Due storie completamente diverse e due stili diversi, ma forse non sbaglio del tutto se riconosco in entrambi lo stesso proposito di raccontare attraverso le loro canzoni quella che è la realtà sotto ogni aspetto possibile del paese (o di un pezzo del paese) in cui vivono, gli Stati Uniti d'America. Nel caso di Tom Brosseau in particolare è impossibile non parlare di quella che si potrebbe definire una specie di vera e propria devozione per il posto in cui è nato e cresciuto perché la trilogia del resto e forse in modo particolare questo ultimo disco sono un omaggio a quello che egli stesso definisce il suo modo di sentire e concepire l'idea di 'casa', qualche cosa che considera come la cosa più preziosa che possiede e un patrimonio emotivo che è assolutamente determinato a preservare.

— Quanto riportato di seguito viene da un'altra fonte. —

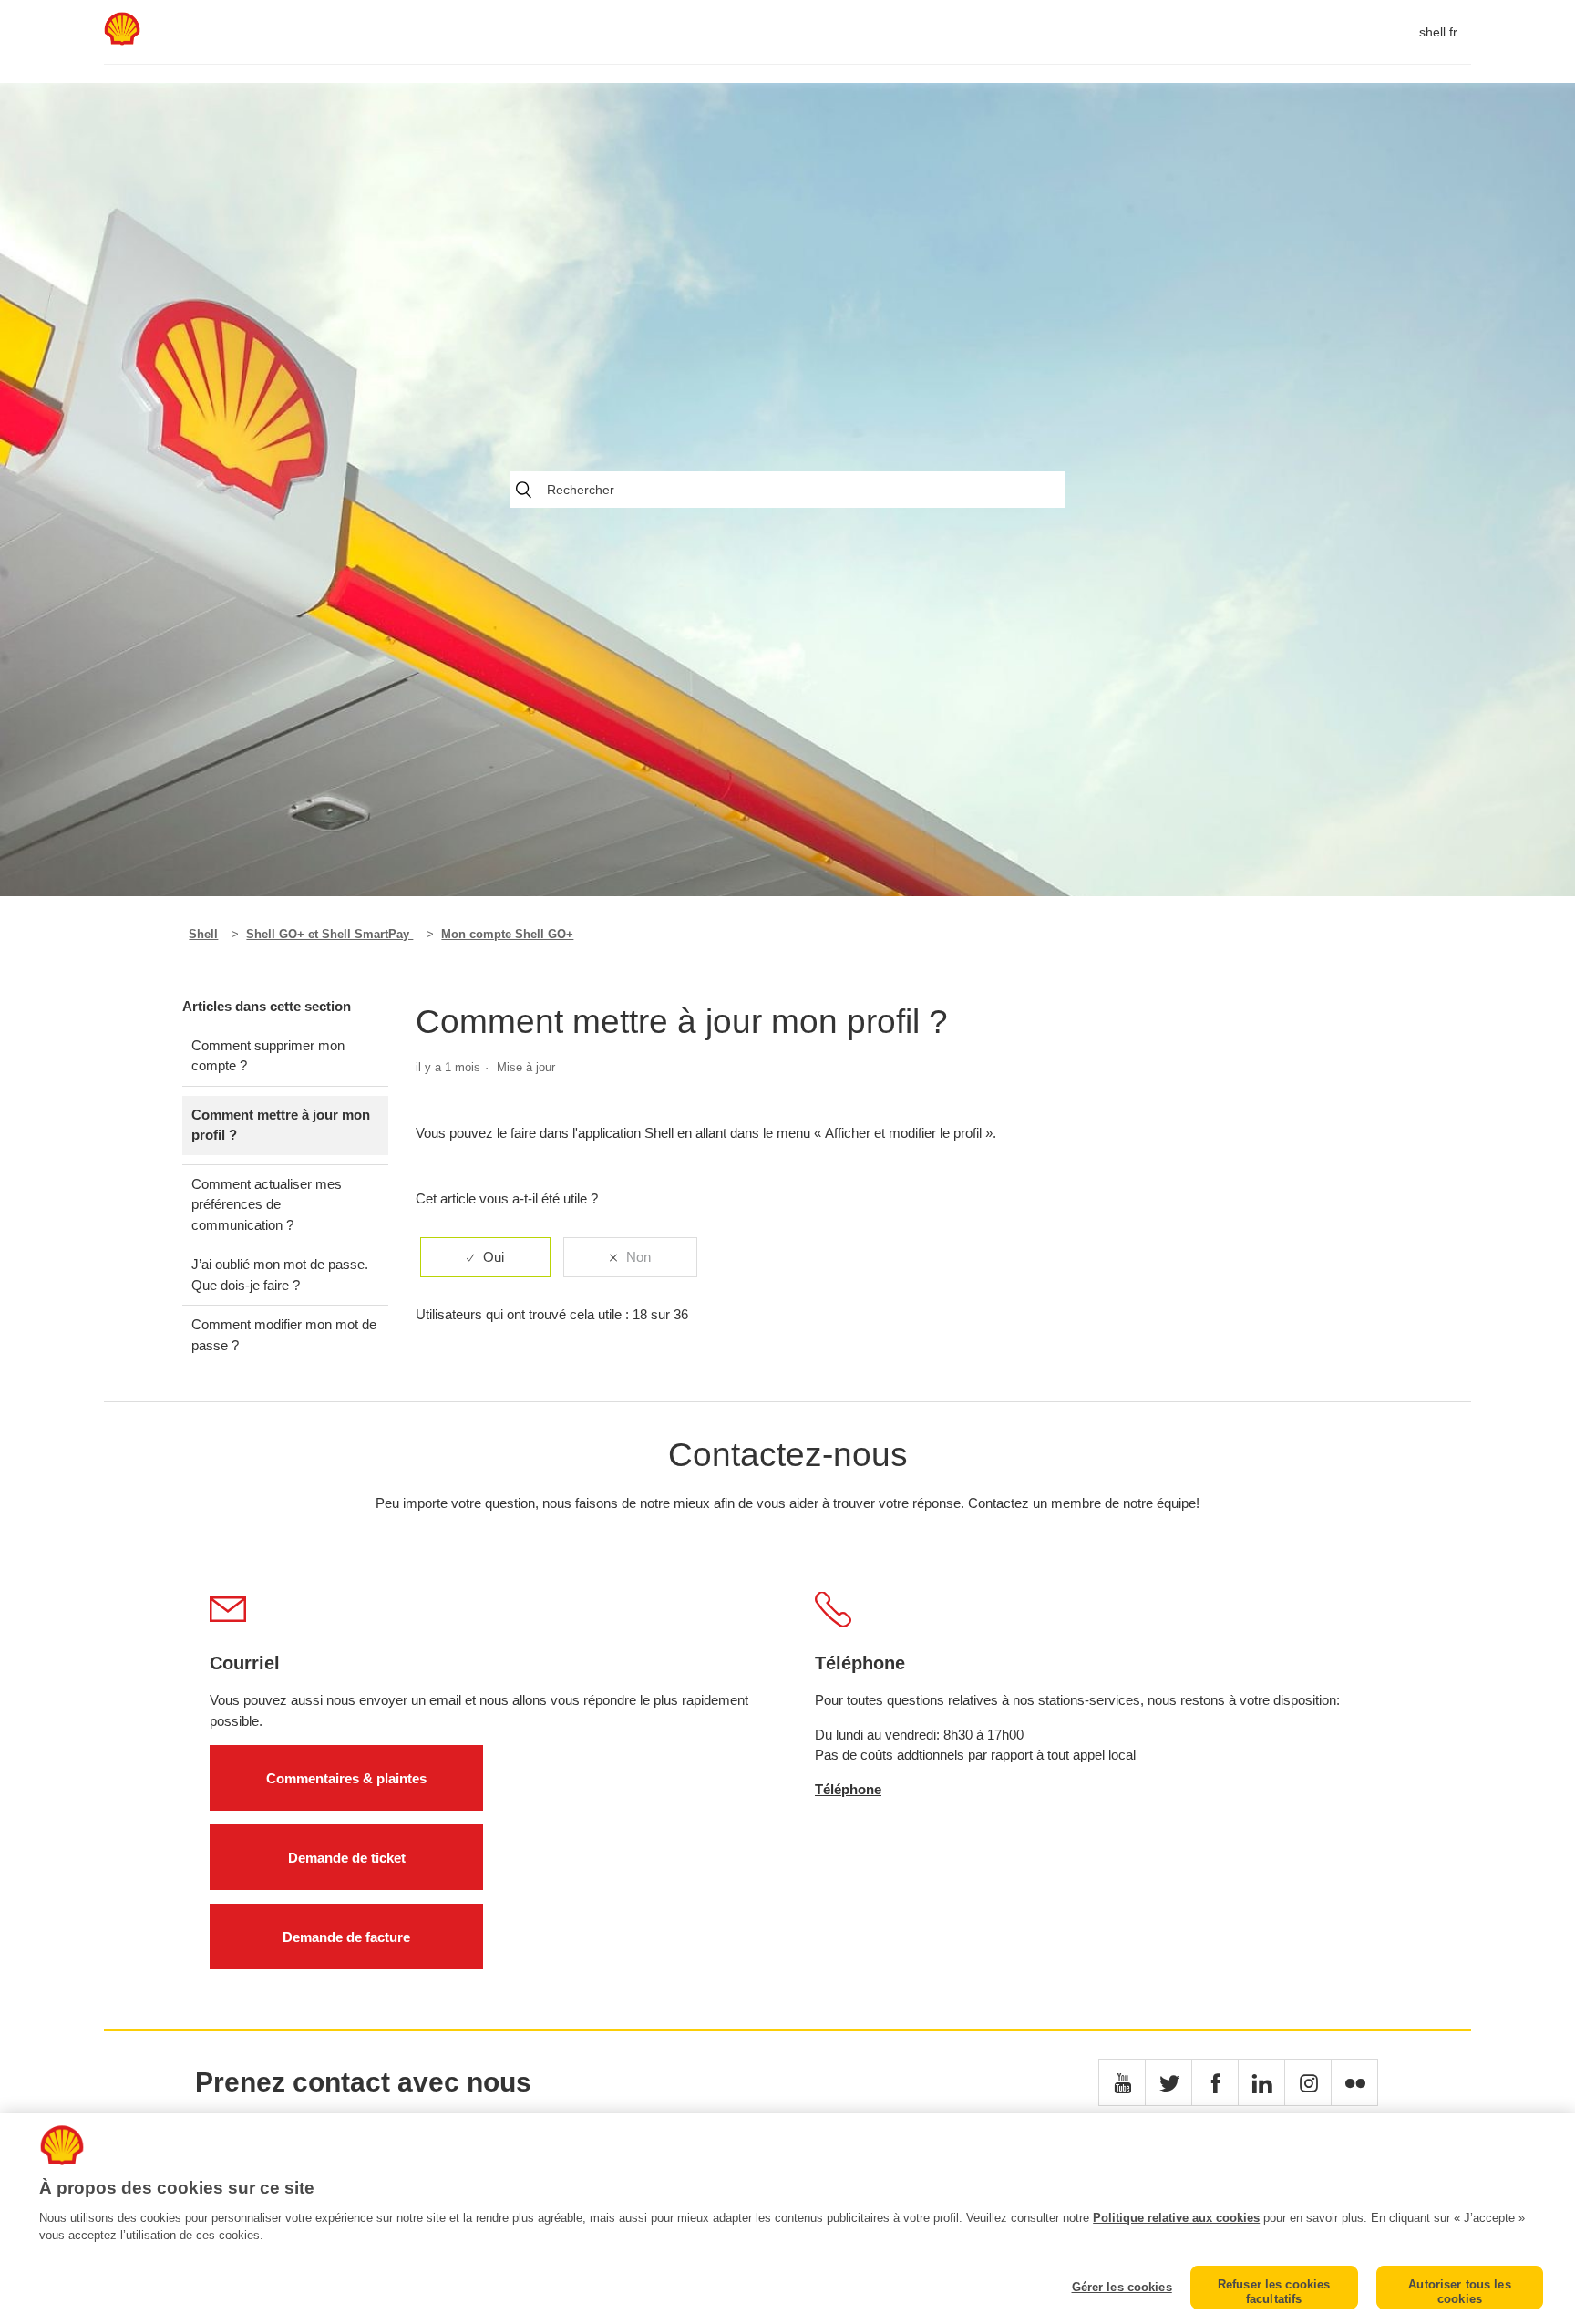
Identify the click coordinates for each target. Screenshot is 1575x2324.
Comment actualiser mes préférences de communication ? (266, 1204)
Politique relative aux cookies (1176, 2218)
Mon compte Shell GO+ (507, 934)
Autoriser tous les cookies (1459, 2292)
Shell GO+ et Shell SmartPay (329, 934)
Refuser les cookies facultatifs (1274, 2292)
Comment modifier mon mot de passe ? (283, 1335)
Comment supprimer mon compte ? (268, 1056)
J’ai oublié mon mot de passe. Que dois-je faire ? (279, 1274)
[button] (1122, 2082)
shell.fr (1438, 32)
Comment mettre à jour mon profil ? (280, 1125)
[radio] (485, 1257)
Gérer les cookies (1121, 2287)
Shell (203, 934)
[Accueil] (122, 40)
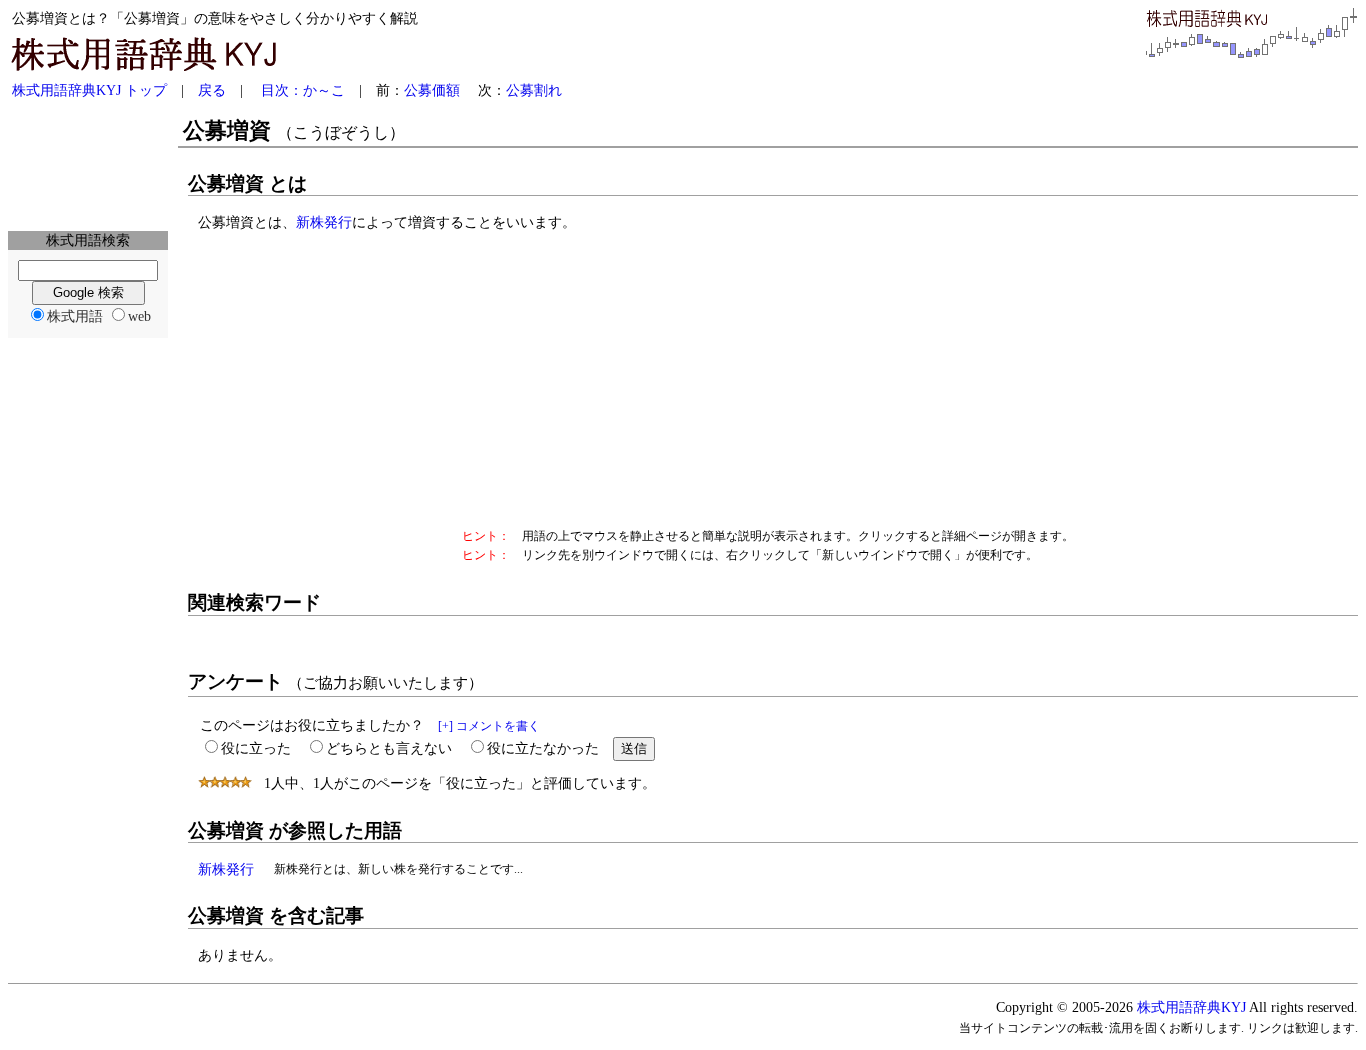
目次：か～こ (303, 90)
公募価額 (432, 90)
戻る (212, 90)
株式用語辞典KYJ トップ (89, 90)
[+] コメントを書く (489, 726)
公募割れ (534, 90)
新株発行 (324, 222)
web (139, 316)
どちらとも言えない (389, 748)
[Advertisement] (88, 166)
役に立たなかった (543, 748)
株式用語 (75, 316)
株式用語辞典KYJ (1191, 1007)
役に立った (256, 748)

Apparentemente, ascoltando in maniera superficiale il disco, e volendone per forza catalogare i contenuti, qualcuno potrebbe definire le sonorità di questo cantautore come se queste avessero necessariamente una ambientazione di tipo rurale, e come se egli stesso fosse di conseguenza una specie di 'cowboy'. Ma le cose non stanno in questo modo. Naturalmente Tom Brosseau è un cantautore americano e la sua musica è definibile a tutti gli effetti come 'Americana', ci sono elementi folk e elementi della musica country, ma sia i suoni che i testi non sono 'rustici' alla stessa maniera in cui potrebbero essere delle canzoni di alcuni dei massimi cantori della musica americana come Johnny Cash, Willie Nelson, Woody Guthrie. Dalla prima all'ultima canzone infatti, 'North Dakota Impresions', seguendo lo stesso pattern dei capitoli precedenti, vuole invece essere un viaggio ideale che Tom Brosseau intraprende per trasportare con sé gli ascoltatori in quelli che sono i dintorni e le realtà della città di Grand Folks, North Dakota. Costruisce così quello che egli stesso definisce come un vero e proprio 'diorama' a tutti gli effetti e fatto di ricordi, immagini, sensazioni e emozioni collegate a quel posto che chiama e considera come casa. Le sue canzoni sono in qualche modo rappresentazioni sceniche e accattivanti e hanno quel potere magico di trascinare l'ascoltatore dentro queste strutture messe in piedi da quello che a questo punto voglio definire più come uno storyteller che un cantautore, uno che costruisce storie e ricostruisce strade e planimetrie architettoniche, mappe geografiche e i volti e le emozioni di uomini e donne con la sua musica e la sua voce incredibile, esternando allo stesso tempo sensazioni e profonde emozioni, nostalgia, melanconia e amore vero, ma soprattutto speranza. Il vero e solo sentimento che forse dà un senso anche concreto a quello che significa effettivamente 'casa', un posto dove ritorniamo lasciandoci cullare dalla musica nei nostri ricordi e magari, immersi in quello che poi sarebbe il più tradizionale e tipico flusso di coscienza, volgendo uno sguardo al futuro.